6— Les personnes non-monogames sont juste indécises et incapables de choisir

Choisir d’être non-monogame peut être assez lourd à porter comme mode de vie alors les personnes qui font ce choix le font parce qu’elles y croient profondément. Souvent, c’est précisément parce qu’elles savent assez clairement ce qu’elles veulent et ce dont elles ont besoin qu’elles font ce choix. Et parce qu’elles ne croient pas qu’une seule personne peut répondre à tous leurs besoins/ désirs.

7— Le polyamour est juste une façon à la mode d’appeler le libertinage

Le polyamour n’est pas exclusivement - et même souvent pas principalement - à propos du sexe. Il peut inclure plusieurs formes d’amitiés, de compagnonnage, de soutien moral, d’amour, d’intimité, d’engagements, de connexions. Cela dit, avoir une vie sexuelle active avec plusieurs personnes n’est pas en soi une mauvaise chose.
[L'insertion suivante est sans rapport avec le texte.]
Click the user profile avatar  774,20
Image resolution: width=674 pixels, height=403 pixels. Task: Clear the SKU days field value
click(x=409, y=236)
8— La non-monogamie est propice à la prolifération des ITS

Ce qui est propice à la transmission des ITS, c’est le fait d’avoir des relations sexuelles non protégées avec des personnes infectées ou des personnes dont on ignore la condition en matière d’ITS. Rien ne prouve que les personnes qui croient en la monogamie prennent moins de risque que les personnes qui n’y croient pas. Au contraire, les personnes qui ont des partenaires multiples doivent souvent parler de ces questions-là et ont tendance à se renseigner sur les pratiques sexuelles les plus sûres.

9— La non-monogamie n’est en rien différente de l’adultère

FAUX ! L’adultère implique du mensonge, des cachotteries, des tromperies... alors que la non-monogamie dont il est question ici implique le consentement de toutes les personnes impliquées et même souvent le respect de règles consensuellement établies. Cela ne veut pas dire que les personnes en relations ouvertes ne trompent/ ne mentent jamais. Quand elles le font, c’est aussi grave — sinon plus — que si elles étaient dans une relation monogame.

10— Les relations polyamoureuses ou ouvertes sont un environnement malsain pour élever des enfants

Des familles dysfonctionnelles, il y en a chez les couples monogames hétérosexuels et chez les autres. Que la famille soit homoparentale, monoparentale, reconstituée, polyamoureuse ou autre, l’important pour les enfants c’est d’avoir autour de lui des adultes qui l’aiment et un minimum de stabilité.